CFA一級數量題目分享Text analytics,ML.Learning Module 11 Introduction to Big Data Techniques

第一題:

Text analytics is appropriate for application to:

A large, structured datasets

B public but not private information

C identifying possible short-term indicators of coming trends

解析:

C is correct. Through the text analytics application of NLP, models using NLP analysis might incorporate non-traditional information to evaluate what people are saying—through their preferences, opinions, likes, or dislikes— in an attempt to identify trends and short-term indicators—for example, about a company, a stock, or an economic event—to forecast coming trends that may affect investment performance in the future.

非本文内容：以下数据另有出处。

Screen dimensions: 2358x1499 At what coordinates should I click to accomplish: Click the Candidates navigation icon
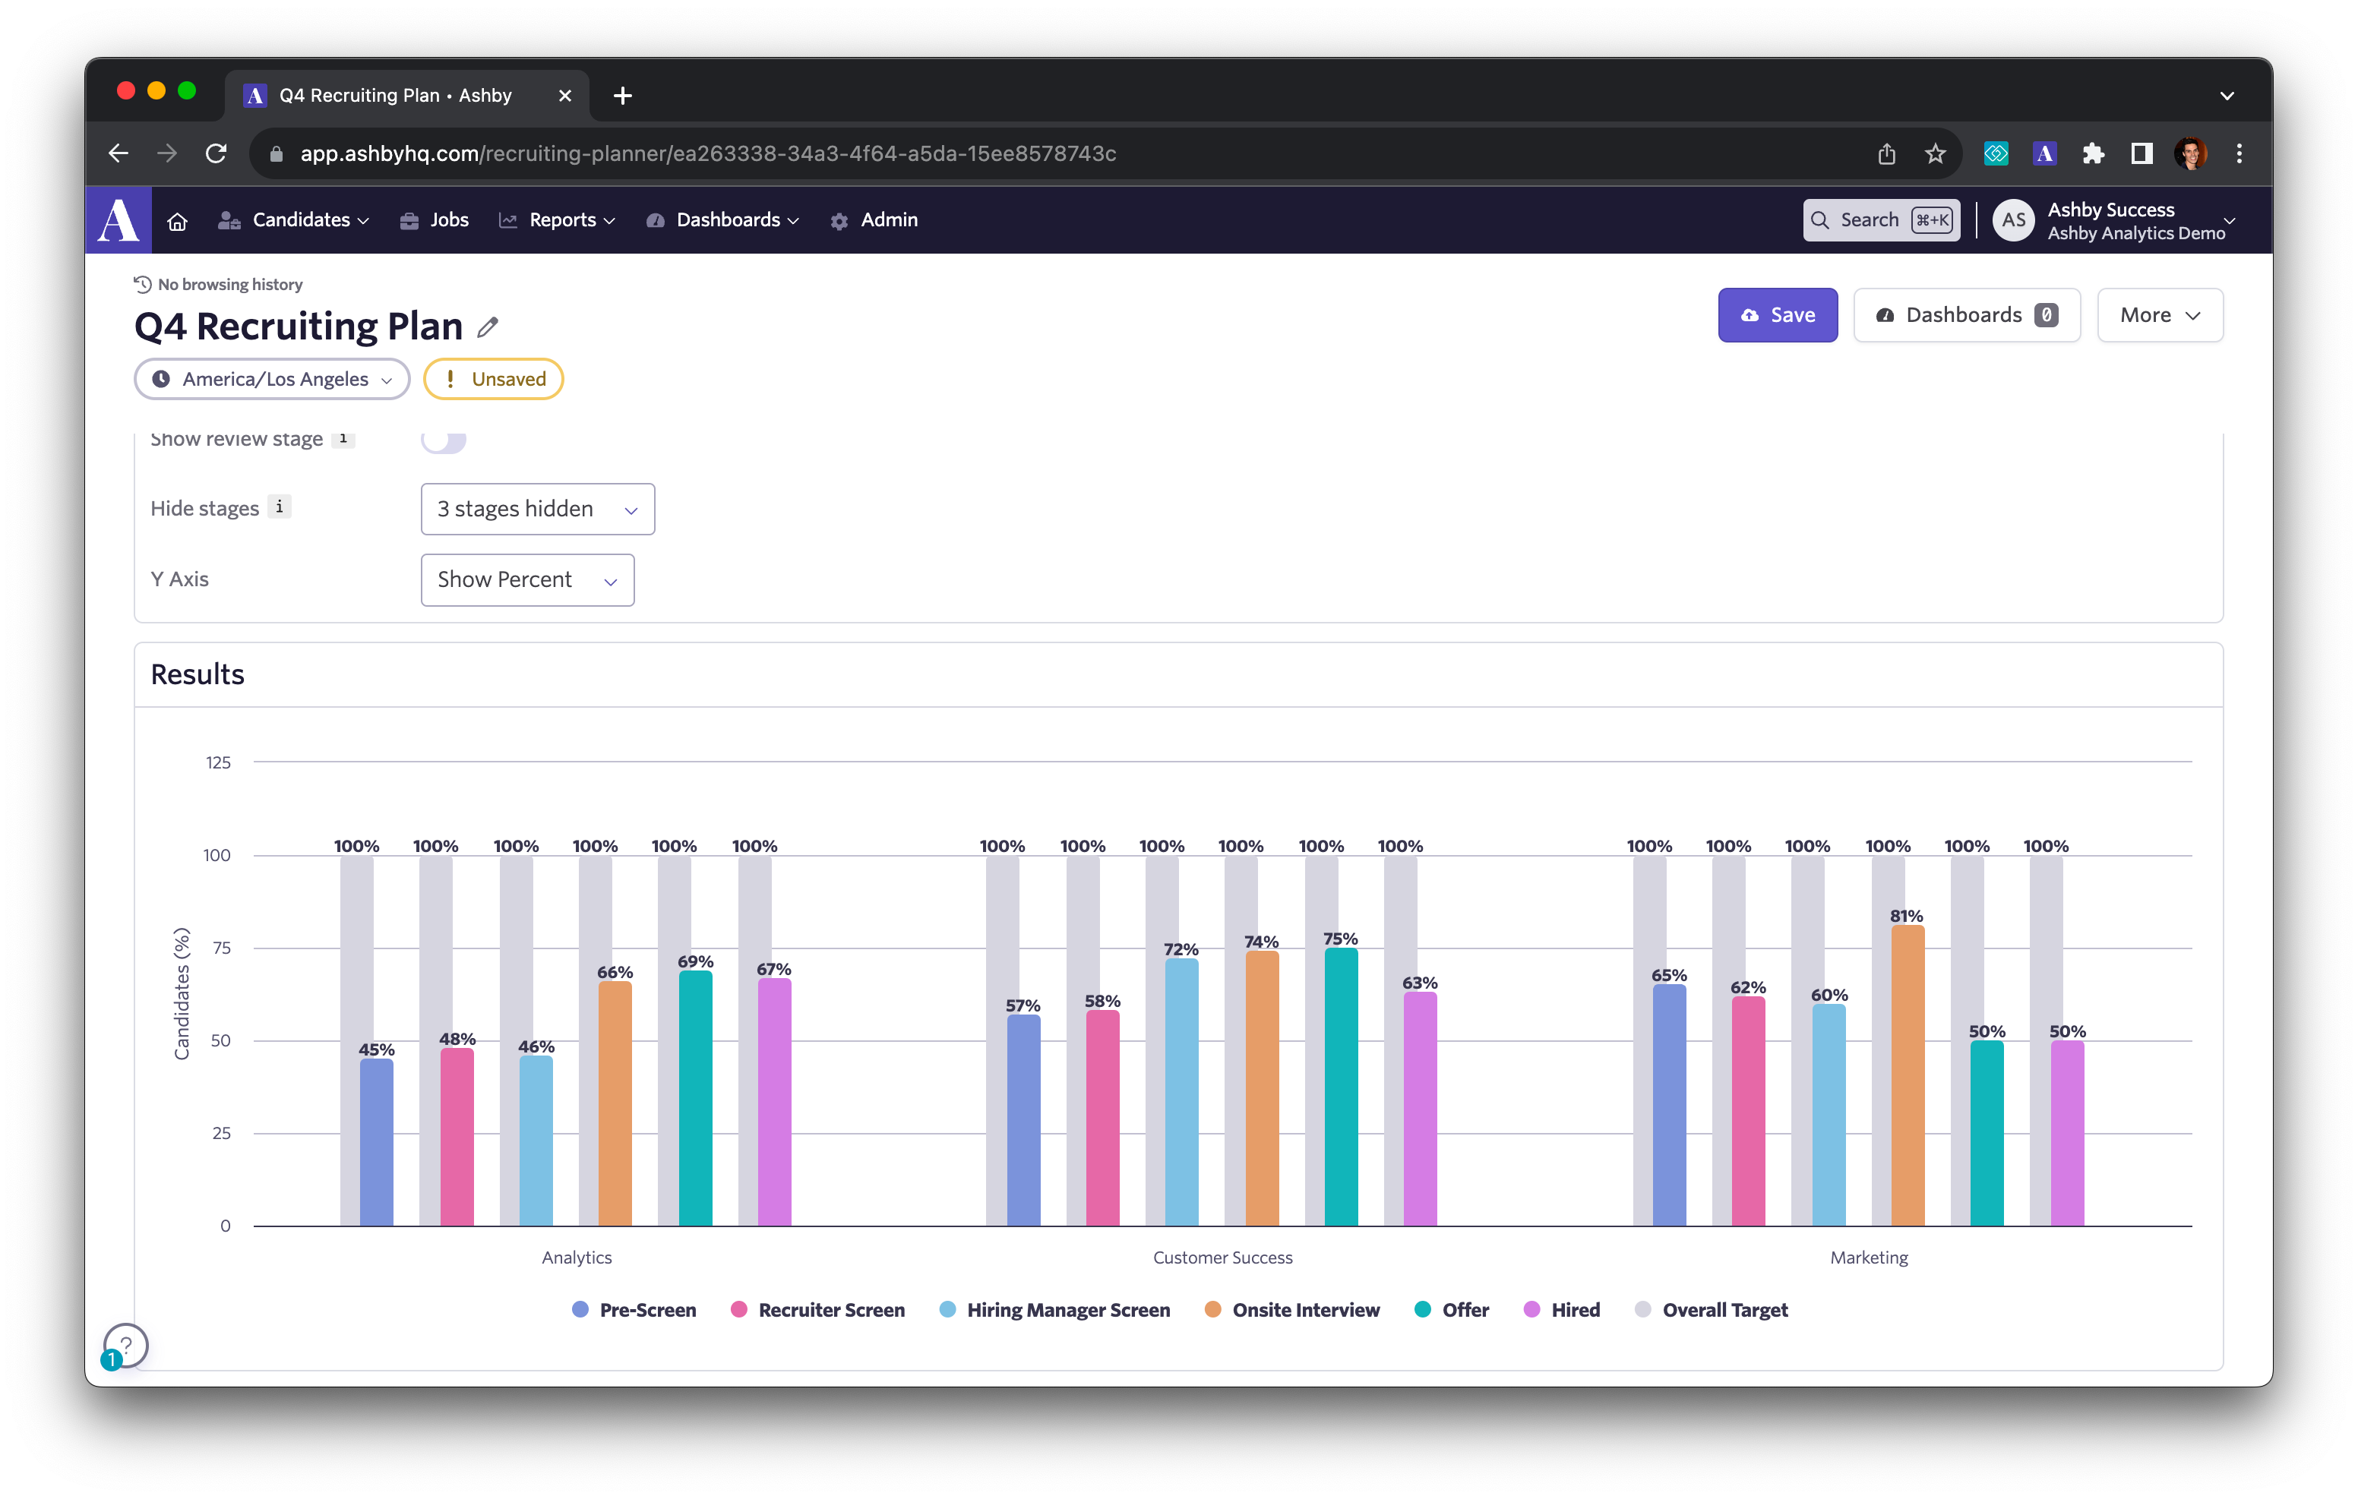point(229,219)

C是正確的。通過NLP的文本分析應用,模型使用NLP分析非傳統信息來評估人們說什么,比如通過分析他們的偏好、意見、喜歡或不喜歡,嘗試識別趨勢和短期指標,比如關于一個公司,一只股票,或經濟事件預測未來趨勢,這些趨勢可能會影響投資表現。

第二題:

Which of the following statements is true in the use of ML:

A some techniques are termed “black box” due to data biases

B human judgment is not needed because algorithms continuously learn from  data

C training data can be learned too precisely, resulting in inaccurate predictions  when used with different datasets

解析:

C is correct. Overfitting occurs when the ML model learns the input and target dataset too precisely. In this case, the model has been“overtrained”on the data and is treating noise in the data as true parameters. An ML model that has been overfitted is not able to accurately predict outcomes using a different dataset and might be too complex.

C是正確的。當機器學習模型對輸入和目標數據集的學習過于精準時,就會發生過擬合。在這種情況下,模型對數據進行了“過度訓練”,并將數據中的噪聲作為真實參數來處理。一個被過度擬合的模型會給出錯誤的結果。機器學習在理解底層數據和選擇適當的數據分析技術時仍然需要人類的判斷。由于它們沒有明確編程,ML技術可能看起來是不透明的或“黑盒”方法,它們得到的結果可能不能完全理解或解釋。